In the early hours of the 13th of June, a Lancaster bomber of 49 Squadron based at RAF Fiskerton in Lincolnshire was returning from the raid when it was attacked by a German fighter aircraft over farmland at Marienheem in Holland. The pilot attempted a crash landing, but the Lancaster’s wing hit a telegraph pole and the aircraft crashed, killing all seven crew members.
German troops forced local villagers to dig graves for the crew in the nearby cemetery at Raalte, but there are only five graves. The bodies of Pilot Officer John Hutchison and the mid-upper gunner Sgt Edward Pearson were not identified.
The pilot’s nephew, military historian Colin Cripps, has since carried out an extensive search for information about the remains of his uncle and Edward Pearson. Two theories exist.

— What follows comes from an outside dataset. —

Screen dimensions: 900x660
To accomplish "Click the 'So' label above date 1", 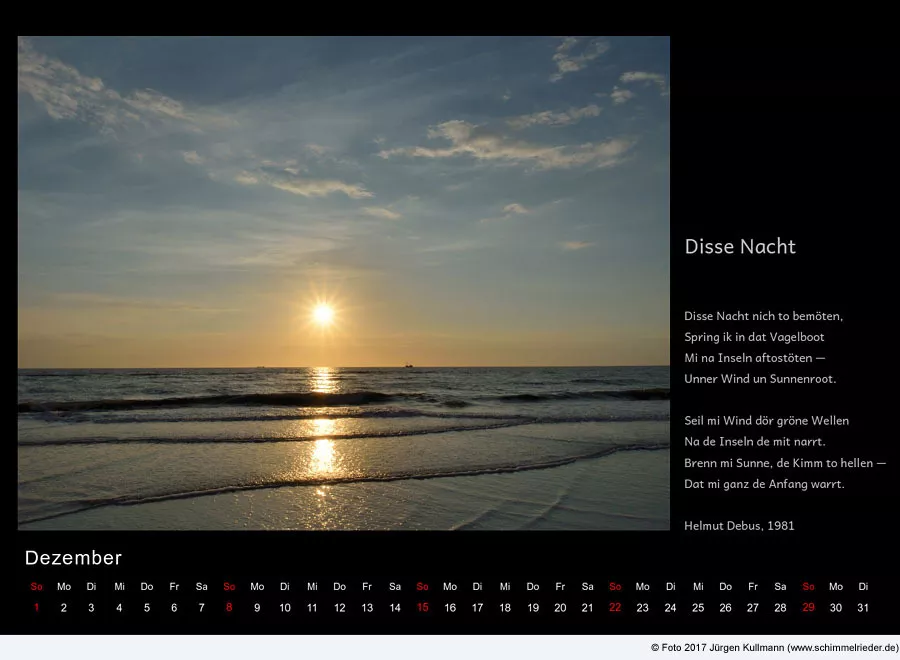I will 37,587.
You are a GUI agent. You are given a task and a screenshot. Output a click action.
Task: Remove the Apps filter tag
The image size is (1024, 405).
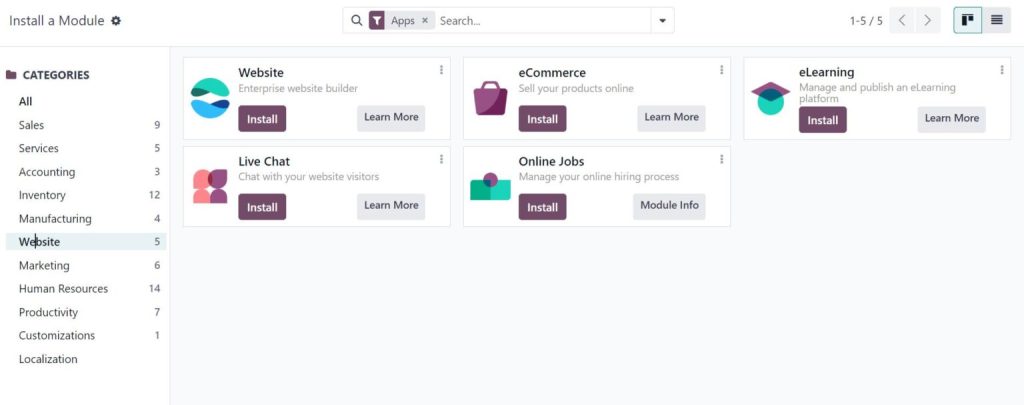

One is that the bodies of the missing men were so badly damaged they could not be identified and may have been buried in the same grave as Charles Dudley, the flight engineer. The other possibility is that the bodies remained inside the wrecked aircraft, and were buried with it when the crash crater was filled in, The Scotsman reports.
The crew had joined 49 Squadron at RAF Fiskerton only four days earlier and were on their second bombing mission from the base. It was a cruel twist of fate that they were spotted by the German fighter at that point, 190 miles from the English coast and a third of the way home.
Colin Cripps is determined to discover the facts about the missing men’s last resting place. He wants the Dutch Air Force to excavate the Lancaster’s wreckage to see if there are any human remains inside. If that doesn’t provide any answers, he wants to have the Raalte cemetery graves opened, in case his uncle and Edward Pearson were indeed buried alongside one of the other crew members.
Colin has been in touch with the Commonwealth War Graves Commission who told him that the graves were exhumed in May 1945, and only one body was found in Charles Dudley’s grave. Colin’s search continues.
RAF Fiskerton was closed as an airfield in 1945 and is now used mainly for agriculture.